▶ Given problem a
Copy the item-finding records word for word, from the line with "Code (784, 432)" through the last line of the records.

--- BEGIN Source passage ---

AP Real Estate Writer

POSTED:
LAST UPDATED: 01:20 a.m. HST, Sep 20, 2013


Average U.S. rates on fixed mortgages declined this week amid signs the economic recovery is slowing.

Mortgage buyer Freddie Mac said Thursday that the average rate on the 30-year loan fell to 4.50 percent from 4.57 percent last week.

The average on the 15-year fixed mortgage dipped to 3.54 percent from 3.59 percent last week.

The retreat in the average rate of a 30-year mortgage comes just a couple of weeks after the rate reached a two-year high of 4.58 percent on Aug. 22. The average rate on a 15-year mortgage also hit a two-year high -- 3.60 percent -- that day. Overall, mortgage rates remain low by historical standards.

Long-term mortgage rates have risen more than a full percentage point since May, when Fed Chairman Ben Bernanke first signaled that the central bank could begin reducing its monthly $85 billion in bond purchases this year if the economy looked strong enough.

The purchases have been intended to keep long-term loan rates extremely low to encourage borrowing and lending. Mortgage rates tend to track the yield on the 10-year Treasury note.

--- END Source passage ---

▶ Given problem b
From the report on mortgage rates, write out the passage from "The retreat in" to "looked strong enough." again, putting "24-month high" in place of "two-year high".

--- BEGIN Data to use ---

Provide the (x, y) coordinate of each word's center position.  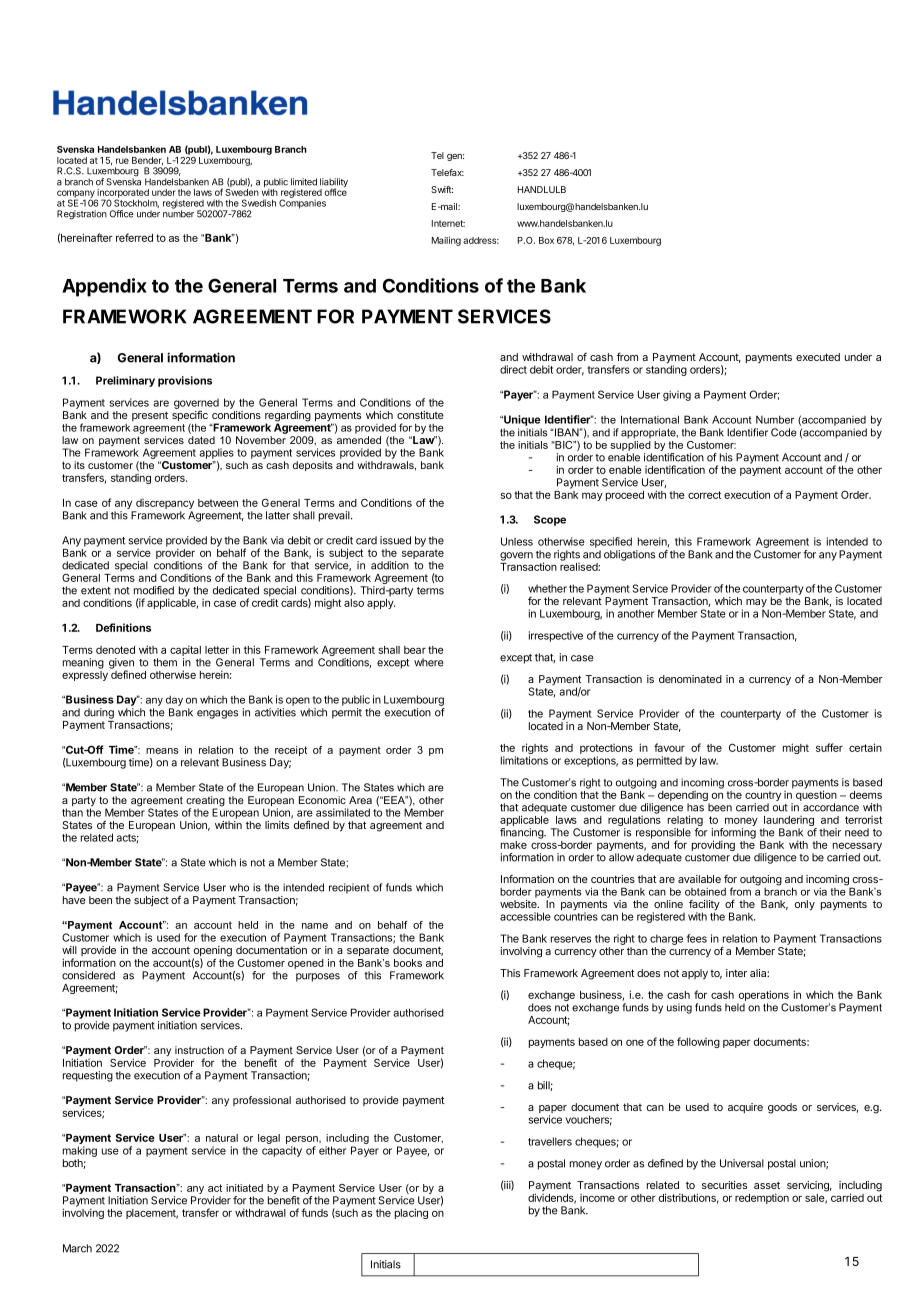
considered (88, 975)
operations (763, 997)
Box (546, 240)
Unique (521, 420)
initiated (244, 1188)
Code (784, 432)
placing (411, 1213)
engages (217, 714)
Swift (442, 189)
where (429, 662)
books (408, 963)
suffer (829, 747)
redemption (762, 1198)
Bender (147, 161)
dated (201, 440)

--- END Data to use ---

▶ Problem solution a
Code (784, 432)
placing (411, 1213)
engages (217, 714)
Swift (442, 189)
where (429, 662)
books (408, 963)
suffer (829, 747)
redemption (762, 1198)
Bender (147, 161)
dated (201, 440)

▶ Problem solution b
The retreat in the average rate of a 30-year mortgage comes just a couple of weeks after the rate reached a 24-month high of 4.58 percent on Aug. 22. The average rate on a 15-year mortgage also hit a 24-month high -- 3.60 percent -- that day. Overall, mortgage rates remain low by historical standards.

Long-term mortgage rates have risen more than a full percentage point since May, when Fed Chairman Ben Bernanke first signaled that the central bank could begin reducing its monthly $85 billion in bond purchases this year if the economy looked strong enough.